Telecom providers are lagging behind with using 097-numbers for devices that exchange data using an internet connection. Those that use numbers for devices other than mobile phones such as payment terminals or vending machines should actually use an 097-number. Otherwise, a shortage of 06-numbers could occur (in the Netherlands, mobile phones are assigned 06-numbers). That is why the Netherlands Authority for Consumers and Markets (ACM) has stepped up its oversight of the use of 097-numbers.
Johan Keetelaar, Director of ACM’s Telecommunications, Transport and Postal Services Department, explains: ‘If we run out of 06-numbers, the Dutch economy will be harmed. Together, we need to act now in order to avoid the need for drastic measures such as switching from 10-digit telephone numbers to 11-digit numbers. Telecom providers will have to take their responsibility.’ Telecom providers do not need to switch existing contacts to 097-numbers. They only need to change an 06-number to an 097-number when the consumer or business customer in question takes out a new contract with them or when they renew their current contracts.
90.7 percent of available 06-numbers have already been assigned
In September 2015, ACM published the 2014 Scarcity Report (in Dutch: Schaarsterapportage). It revealed that the percentage of 06-numbers that have already been assigned was 90.7 percent. Mr. Keetelaar adds: ‘In our observation, telecom providers offer individual SIM cards with 097-numbers only sparingly. Overall, we have found that only T-Mobile provides consumers and businesses with correct information about 06-numbers and 097-numbers. The other 24 telecom providers that have been looked at lag behind. They really need to step up their game.’

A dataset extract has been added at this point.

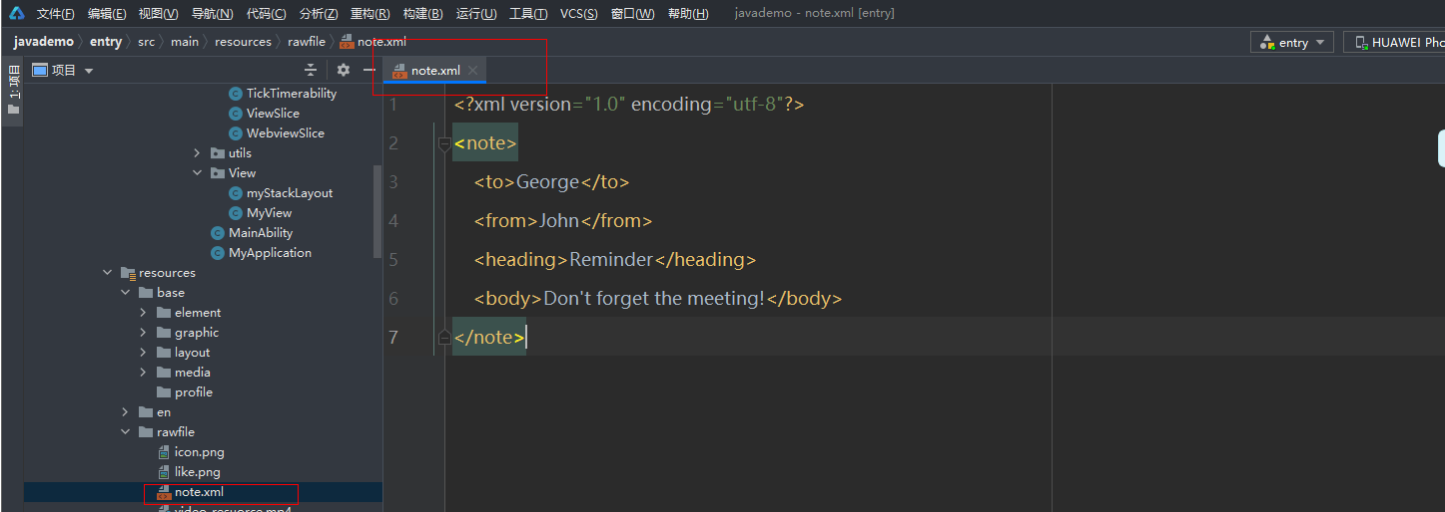Open the 构建(B) menu

[422, 13]
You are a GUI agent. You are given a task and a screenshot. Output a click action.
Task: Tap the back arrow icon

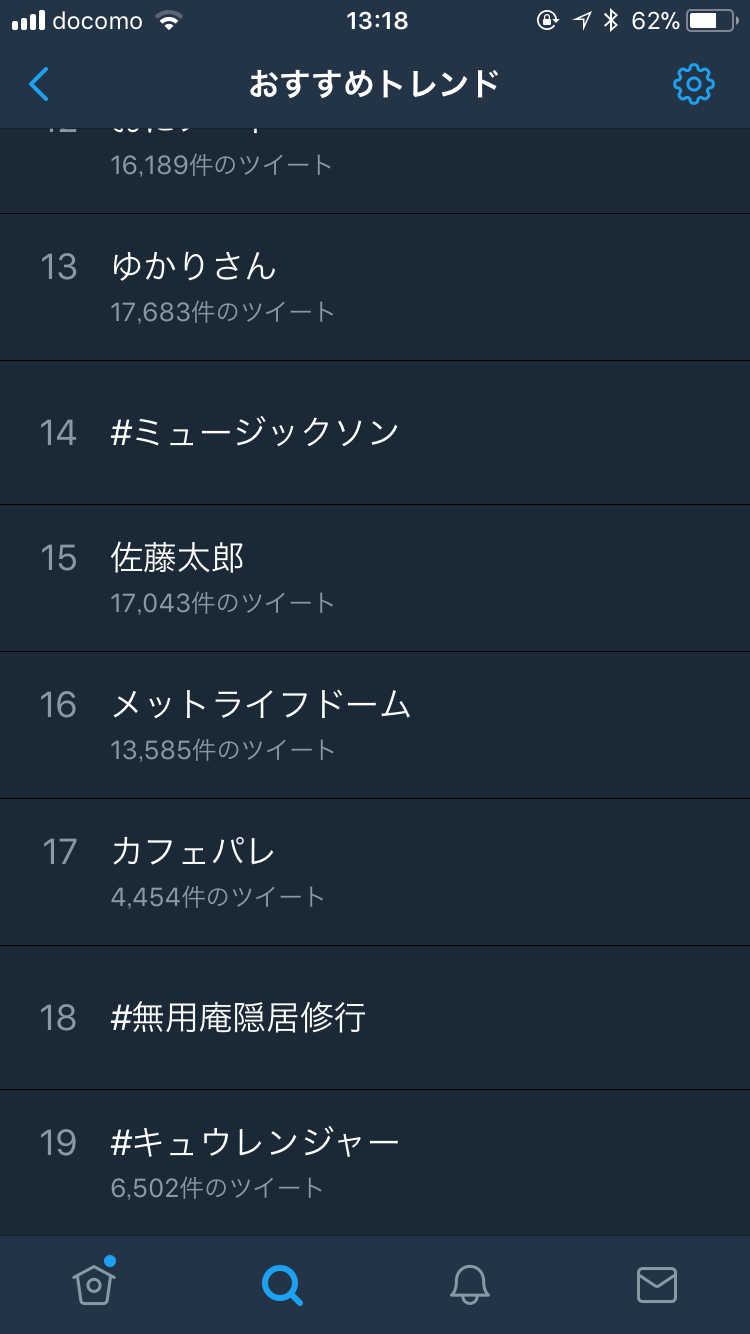point(39,85)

More and more devices exchange data using an internet connection
Telecom providers are allowed to use 06-numbers for mobile phones only, otherwise they will run out of these numbers too fast. Since June 1, 2014, they are required to use 097-numbers for mobile-data communication applications. With such applications, devices exchange data using an internet connection. Such devices include tablets, GPS navigation devices, security systems, smart meters (for energy), and vending machines.
‘Internet of things’
ACM expects that, in the future, the number of devices with data communication applications continues to grow. One of the reasons is the growth of the so-called ‘internet of things.’ In 2013, the OECD predicted that an average household with two teenagers in 2022 will have approximately 50 internet-connected devices. Mr. Keetelaar adds: ‘Of those 50 devices, only the mobile phones should have an 06-number.’